The GORE® TAG® Device has remained the leading option for less invasive treatment of thoracic aneurysms and lesions with a proven safety record, which is supported by more than ten years of worldwide clinical data. The next generation Conformable GORE® TAG® Device was engineered for flexibility and conformability in tortuous anatomy to meet the needs of individual patients.

The device is the only durable ePTFE thoracic endoprosthesis that offers conformability and ease of use, while accommodating tapered anatomy, resisting compression and maintaining patency in small diameter thoracic aortas characteristic of young patients. The Conformable GORE® TAG® Device has an exclusive oversizing window range from 6–33%, allowing physicians to choose the appropriate radial force to create the appropriate radial fit of the device for the patient anatomy and specific etiology.

The device is available in diameters of 21–45 mm, allowing for the treatment of patients with aortic diameters of 16–42 mm. Tapered device configurations are also available. The simple, single-step deployment system provides flexibility for navigating tortuous anatomy. Paired with the GORE® DrySeal Sheath, which optimizes control with minimal blood loss, the Conformable GORE® TAG® Thoracic Endoprosthesis exemplifies Gore’s continued commitment to innovative solutions intended to maximize patient outcomes.

Thanks to a freshly issued FDA approval, W. L. Gore & Associates will be bringing its Conformable GORE TAG Thoracic Endoprosthesis to the U.S. market. The device is designed for young patients when addressing isolated lesions of the thoracic aorta and can even be used for life threatening traumatic transections of the aorta, which till now required a fully open thoracic approach.

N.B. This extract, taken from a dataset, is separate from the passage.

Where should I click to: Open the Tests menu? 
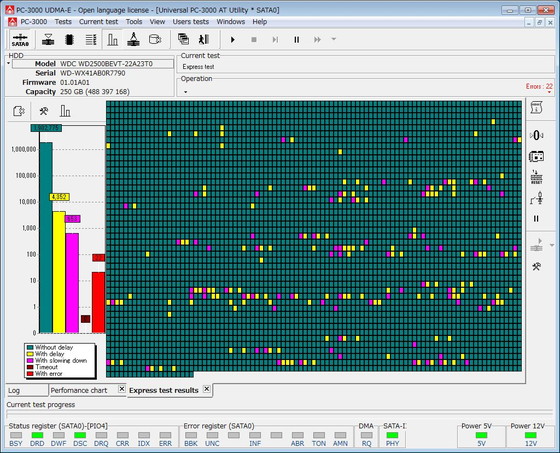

The Conformable GORE TAG Device is the only FDA approved thoracic endoprosthesis specifically designed to treat the anatomy of young trauma patients, with the ability to treat down to 16 mm aortas and extremely tapered anatomy. The device offers conformability and ease of use, while accommodating tapered anatomy and resisting compression. The broad oversizing window for the device ranges from 6 to 33 percent, allowing physicians to choose the appropriate oversizing for the patient anatomy.

The Conformable GORE TAG Thoracic Endoprosthesis is delivered via catheter and inserted into the femoral artery through a small incision in the groin and carefully guided up the leg artery through the abdomen into the chest and to the site of the transection. The device is available in diameters of 21-45 mm, allowing for the treatment of patients with aortic diameters of 16-42 mm. Tapered device configurations are also available.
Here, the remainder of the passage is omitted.